If the award was based strictly off of play, O’Donnell would still have a case.

In three total games, he scored both of Team Northeast’s only goals — both in the bronze medal game.

WORLD-CLASS HUMAN

But O’Donnell was chosen for a combination of his incredible story, stellar soccer, superb grades and copious amounts of community service.

A member of National Honor Society, O’Donnell boasts a 4.3 GPA and has made the honor roll every semester of high school.

Outside of the classroom, he volunteers to coach kids aged 3-5 in the Newburyport Youth Soccer league, and he helps coach the 5th-8th graders with Elite Week. He also distributes free Christmas trees to families in need while volunteering for Christmas Tree Santas, and he’s been a “snow angel,” shoveling and raking for his elderly next-door neighbor, since he was little. 

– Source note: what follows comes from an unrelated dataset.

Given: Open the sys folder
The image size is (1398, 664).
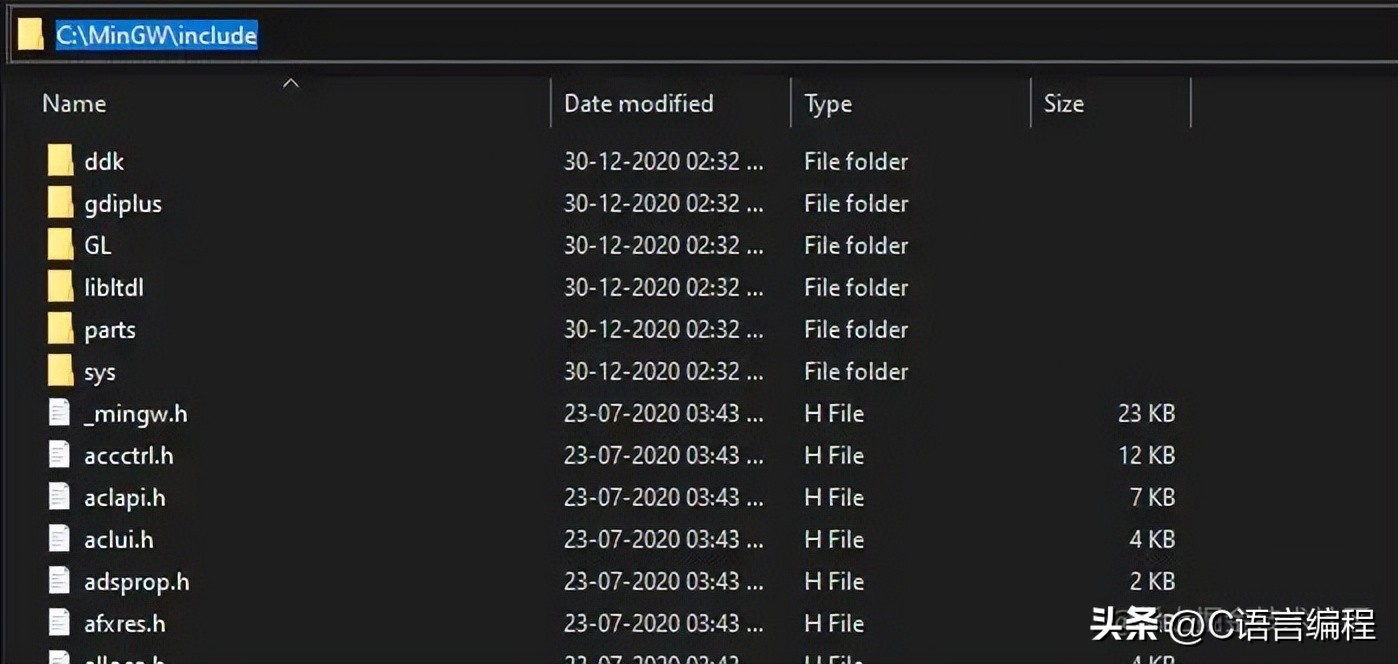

So, yeah, he’ll certainly have a lot to talk about when he travels to Atlantic City and meets the other award winners.

“I’m definitely excited to meet the other kids,” he said. “I’ll get to meet people from around the country and hear about their experiences.”

And as far as soccer goes, O’Donnell is predicting the Clippers are going to have another great year this fall after last season’s CAL championship.

With O’Donnell as a captain, that’s probably a safe bet to make.

He’s played club soccer for Rush NE North Shore, along with Newburyport, since his freshman year, and, if circumstances were to allow, would love to play in college. But the No. 1 item on his list is making sure he finds the right school that will help him pursue a degree in pre-med neuroscience — following a pursuit to find out as much about the disease that nearly debilitated him as possible.

But as far as this summer was concerned, it was a time that O’Donnell won’t forget anytime soon.

“I think the coolest part was not even expecting to get those awards,” he said. “But the support I got from my Bay State teammates and my Newburyport teammates was unreal.

“Everyone has been texting me and giving me a lot of really kind support. It’s been awesome!”